El resto del día Taras lo había pasado intentando concertar alguna cita con los consejeros desde el sillón de su escritorio, en vano. Feris, que había estado llevando los mensajes de invitación y trayendo las cartas de rechazo, se había acabado sentando con él.

―Y con este mensaje, señor, no nos queda nadie con quien hablar ―decía Feris―. A no ser que reconsidere la opción de hablar con la consejera Anthea.

―Nunca me ha saludado siquiera y ocupa la tribuna junto a la mía. ¿Qué te hace pensar que va a acceder a hablar conmigo a estas horas? ―respondió Taras.

―No hay que perder la esperanza, señor ―decía Feris, disimulando un bostezo.

―Se han cerrado en banda. ¿Por qué no quieren hablar conmigo?

―No es por usted, señor. He oído por los otros mayordomos que nadie está reuniéndose. Parece que ha elegido el peor día…

―Pero seguro que tienen cosas de las que hablar, ¿no? Alguien tiene que saber algo de las minas esas… ―decía Taras―. ¿Te has encontrado en una situación similar?

―Yo no señor, pero creo que mi padre sí, en la época de las Guerras del Norte… ―respondió Feris―. Me contó que el Consejo estuvo una semana entera sin reunirse. Imagínese, todos encerrados en sus cuartos…

―Pero ¿de qué le sirve eso a Gathelic? Consejeros que cancelan las reuniones cuando hay algún problema…

―Parece lógico, señor. Estarán pensando una estrategia y puede que haya algunas comunicaciones secretas, claro...

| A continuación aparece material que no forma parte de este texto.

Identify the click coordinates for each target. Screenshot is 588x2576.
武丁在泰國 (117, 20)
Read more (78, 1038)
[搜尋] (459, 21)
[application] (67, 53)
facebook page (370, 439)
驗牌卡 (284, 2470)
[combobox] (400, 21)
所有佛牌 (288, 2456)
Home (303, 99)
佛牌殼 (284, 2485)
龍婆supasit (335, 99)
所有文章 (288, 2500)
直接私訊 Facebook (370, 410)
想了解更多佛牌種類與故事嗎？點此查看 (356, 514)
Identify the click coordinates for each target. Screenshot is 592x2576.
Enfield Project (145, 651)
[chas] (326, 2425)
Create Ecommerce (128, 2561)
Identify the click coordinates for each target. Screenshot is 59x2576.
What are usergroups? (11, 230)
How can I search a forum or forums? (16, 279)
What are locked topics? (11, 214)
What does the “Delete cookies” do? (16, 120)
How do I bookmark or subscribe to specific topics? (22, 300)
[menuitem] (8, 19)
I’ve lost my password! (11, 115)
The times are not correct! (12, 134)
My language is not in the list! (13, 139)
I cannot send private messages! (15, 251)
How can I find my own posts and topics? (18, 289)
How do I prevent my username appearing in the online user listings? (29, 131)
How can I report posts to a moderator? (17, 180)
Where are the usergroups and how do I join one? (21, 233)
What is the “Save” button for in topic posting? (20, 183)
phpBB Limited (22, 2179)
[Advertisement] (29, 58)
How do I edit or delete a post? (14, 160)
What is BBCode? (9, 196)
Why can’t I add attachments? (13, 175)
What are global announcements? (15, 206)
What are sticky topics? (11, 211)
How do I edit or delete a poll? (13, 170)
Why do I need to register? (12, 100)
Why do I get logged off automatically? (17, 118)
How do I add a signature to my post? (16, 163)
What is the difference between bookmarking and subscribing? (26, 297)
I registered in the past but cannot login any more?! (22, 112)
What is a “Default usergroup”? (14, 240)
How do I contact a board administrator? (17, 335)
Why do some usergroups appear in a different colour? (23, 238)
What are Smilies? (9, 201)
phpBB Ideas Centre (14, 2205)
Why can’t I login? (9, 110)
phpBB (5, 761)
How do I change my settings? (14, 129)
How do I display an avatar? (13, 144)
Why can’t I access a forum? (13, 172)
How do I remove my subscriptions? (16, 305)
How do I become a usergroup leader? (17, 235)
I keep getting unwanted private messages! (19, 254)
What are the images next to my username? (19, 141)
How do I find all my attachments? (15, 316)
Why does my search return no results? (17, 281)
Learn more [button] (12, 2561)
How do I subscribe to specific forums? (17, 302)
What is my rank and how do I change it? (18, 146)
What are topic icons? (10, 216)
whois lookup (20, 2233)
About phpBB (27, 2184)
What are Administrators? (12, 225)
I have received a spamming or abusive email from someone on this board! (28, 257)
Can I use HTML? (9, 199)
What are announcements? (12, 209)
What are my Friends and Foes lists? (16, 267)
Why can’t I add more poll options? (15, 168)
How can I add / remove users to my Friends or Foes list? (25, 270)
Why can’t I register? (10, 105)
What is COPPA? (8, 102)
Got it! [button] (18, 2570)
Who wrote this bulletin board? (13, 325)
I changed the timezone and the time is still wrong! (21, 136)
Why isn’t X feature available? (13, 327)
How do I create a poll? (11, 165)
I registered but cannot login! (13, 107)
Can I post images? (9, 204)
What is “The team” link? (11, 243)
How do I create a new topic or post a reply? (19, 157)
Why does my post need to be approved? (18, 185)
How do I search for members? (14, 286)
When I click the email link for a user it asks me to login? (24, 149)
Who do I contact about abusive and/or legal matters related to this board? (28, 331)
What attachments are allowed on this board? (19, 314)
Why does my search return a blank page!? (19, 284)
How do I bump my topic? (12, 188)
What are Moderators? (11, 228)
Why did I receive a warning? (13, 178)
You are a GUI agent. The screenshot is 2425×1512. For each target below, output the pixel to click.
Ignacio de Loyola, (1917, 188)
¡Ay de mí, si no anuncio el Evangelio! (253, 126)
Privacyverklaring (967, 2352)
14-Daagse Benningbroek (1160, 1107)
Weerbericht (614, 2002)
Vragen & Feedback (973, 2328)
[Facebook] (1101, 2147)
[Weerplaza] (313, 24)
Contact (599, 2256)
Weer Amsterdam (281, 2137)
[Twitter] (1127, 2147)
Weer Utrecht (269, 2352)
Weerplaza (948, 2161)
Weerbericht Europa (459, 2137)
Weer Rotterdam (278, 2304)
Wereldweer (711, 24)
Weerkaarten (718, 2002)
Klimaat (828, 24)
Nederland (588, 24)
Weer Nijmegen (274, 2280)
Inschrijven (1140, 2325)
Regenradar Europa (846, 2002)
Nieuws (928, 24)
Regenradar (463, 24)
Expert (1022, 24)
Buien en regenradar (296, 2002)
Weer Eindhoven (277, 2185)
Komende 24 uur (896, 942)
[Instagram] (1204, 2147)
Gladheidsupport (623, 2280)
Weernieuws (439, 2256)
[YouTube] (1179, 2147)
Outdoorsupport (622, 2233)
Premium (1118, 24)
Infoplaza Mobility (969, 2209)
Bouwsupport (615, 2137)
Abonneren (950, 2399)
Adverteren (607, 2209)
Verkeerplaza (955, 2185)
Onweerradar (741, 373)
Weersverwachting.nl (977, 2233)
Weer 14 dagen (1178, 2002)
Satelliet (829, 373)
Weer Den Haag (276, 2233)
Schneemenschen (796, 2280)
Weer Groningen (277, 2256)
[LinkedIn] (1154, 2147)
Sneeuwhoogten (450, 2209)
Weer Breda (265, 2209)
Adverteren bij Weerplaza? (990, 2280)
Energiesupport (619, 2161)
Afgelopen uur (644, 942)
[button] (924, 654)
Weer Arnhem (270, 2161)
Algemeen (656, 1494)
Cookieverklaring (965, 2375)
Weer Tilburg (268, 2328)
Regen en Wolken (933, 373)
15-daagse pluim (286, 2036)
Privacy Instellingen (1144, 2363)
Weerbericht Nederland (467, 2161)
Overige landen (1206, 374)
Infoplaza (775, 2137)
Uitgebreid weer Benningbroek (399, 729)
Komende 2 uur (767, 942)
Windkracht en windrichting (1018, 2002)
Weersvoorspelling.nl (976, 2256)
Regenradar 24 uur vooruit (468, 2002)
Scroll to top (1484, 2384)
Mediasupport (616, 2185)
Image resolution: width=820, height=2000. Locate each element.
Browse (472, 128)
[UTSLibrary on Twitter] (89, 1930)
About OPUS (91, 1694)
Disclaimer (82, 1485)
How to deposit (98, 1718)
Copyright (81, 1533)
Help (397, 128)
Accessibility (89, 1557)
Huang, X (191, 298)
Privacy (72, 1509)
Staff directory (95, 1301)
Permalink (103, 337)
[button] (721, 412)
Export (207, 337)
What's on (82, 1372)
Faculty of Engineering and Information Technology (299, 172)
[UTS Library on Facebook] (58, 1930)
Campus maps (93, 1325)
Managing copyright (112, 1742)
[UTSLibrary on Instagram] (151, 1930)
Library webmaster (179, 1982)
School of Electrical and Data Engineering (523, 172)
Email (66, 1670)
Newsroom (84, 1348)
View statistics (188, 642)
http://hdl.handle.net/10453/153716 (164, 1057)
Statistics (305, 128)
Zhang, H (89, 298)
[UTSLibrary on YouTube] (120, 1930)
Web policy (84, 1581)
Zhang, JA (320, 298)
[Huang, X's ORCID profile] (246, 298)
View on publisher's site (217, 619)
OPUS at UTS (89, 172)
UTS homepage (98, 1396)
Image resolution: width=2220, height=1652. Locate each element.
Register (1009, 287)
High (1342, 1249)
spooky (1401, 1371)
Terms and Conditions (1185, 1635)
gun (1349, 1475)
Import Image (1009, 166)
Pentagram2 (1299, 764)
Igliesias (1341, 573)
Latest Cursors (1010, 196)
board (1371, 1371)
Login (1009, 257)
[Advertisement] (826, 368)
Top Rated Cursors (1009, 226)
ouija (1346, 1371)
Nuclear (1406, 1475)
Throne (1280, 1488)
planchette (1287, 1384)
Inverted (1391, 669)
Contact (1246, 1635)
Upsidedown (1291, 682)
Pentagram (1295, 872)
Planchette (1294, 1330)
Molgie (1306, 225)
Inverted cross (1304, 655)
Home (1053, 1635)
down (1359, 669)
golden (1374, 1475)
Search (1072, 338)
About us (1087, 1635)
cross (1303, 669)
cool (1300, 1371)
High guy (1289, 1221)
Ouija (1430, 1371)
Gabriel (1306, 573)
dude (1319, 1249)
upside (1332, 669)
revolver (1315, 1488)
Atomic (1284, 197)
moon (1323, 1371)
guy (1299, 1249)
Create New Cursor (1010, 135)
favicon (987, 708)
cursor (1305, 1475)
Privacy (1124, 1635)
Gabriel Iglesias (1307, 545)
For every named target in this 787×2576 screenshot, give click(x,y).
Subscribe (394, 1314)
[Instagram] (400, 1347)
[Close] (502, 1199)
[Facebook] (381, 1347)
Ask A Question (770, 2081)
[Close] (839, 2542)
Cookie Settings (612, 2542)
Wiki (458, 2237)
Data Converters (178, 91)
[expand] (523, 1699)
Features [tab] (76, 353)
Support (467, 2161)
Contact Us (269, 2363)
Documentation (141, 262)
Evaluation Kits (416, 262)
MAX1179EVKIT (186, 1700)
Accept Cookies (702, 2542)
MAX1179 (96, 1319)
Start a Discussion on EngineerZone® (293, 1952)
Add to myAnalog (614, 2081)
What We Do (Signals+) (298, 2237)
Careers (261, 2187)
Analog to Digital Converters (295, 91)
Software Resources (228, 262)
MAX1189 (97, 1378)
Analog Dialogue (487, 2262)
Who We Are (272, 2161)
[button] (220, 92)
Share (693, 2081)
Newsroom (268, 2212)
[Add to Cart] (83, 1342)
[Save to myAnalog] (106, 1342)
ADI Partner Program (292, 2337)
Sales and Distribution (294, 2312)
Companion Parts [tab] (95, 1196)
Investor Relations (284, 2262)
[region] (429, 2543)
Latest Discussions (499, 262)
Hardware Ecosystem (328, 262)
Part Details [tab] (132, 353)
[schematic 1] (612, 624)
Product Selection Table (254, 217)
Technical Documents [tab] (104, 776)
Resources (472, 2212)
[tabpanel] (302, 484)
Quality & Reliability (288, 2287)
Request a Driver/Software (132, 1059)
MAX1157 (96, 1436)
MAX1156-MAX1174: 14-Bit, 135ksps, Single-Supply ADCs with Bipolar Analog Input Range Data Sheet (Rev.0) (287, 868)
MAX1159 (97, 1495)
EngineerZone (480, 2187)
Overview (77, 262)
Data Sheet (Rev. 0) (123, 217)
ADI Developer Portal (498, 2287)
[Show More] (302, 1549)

―Una estrategia ―repitió Taras―. ¿Crees que necesito una estrategia?

―Sí, qué buena idea ―repitió Feris, suprimiendo otro bostezo―. Hmm, sí, probablemente la necesite, pero tal vez la podamos idear mañana.

Taras se dio cuenta de que debía dejar a su mayordomo marcharse a descansar y así lo hizo. Lo observó marcharse y suspiró, pensando que había perdido todo el día. No sabía nada de las minas, ni de las personas desaparecidas en frigoríficos, ni había conseguido hablar con nadie, sin contar la conversación con Ankar en la que lo había llamado tarado, que no había sido muy productiva. Resignado, se quitó la túnica de consejero para ponerse otra ropa más cómoda para dormir y, al hacerlo, un papelito arrugado cayó a sus pies. Lo cogió y lo desdobló. Ya casi no se acordaba del mensaje que había encontrado en su silla del Consejo. No es que hubiera sido muy útil tampoco… Enfadado, lo arrojó a la chimenea y siguió poniéndose la túnica de dormir. Por último, se sentó en la cama, a desabrocharse las botas. Qué día tan desaprovechado…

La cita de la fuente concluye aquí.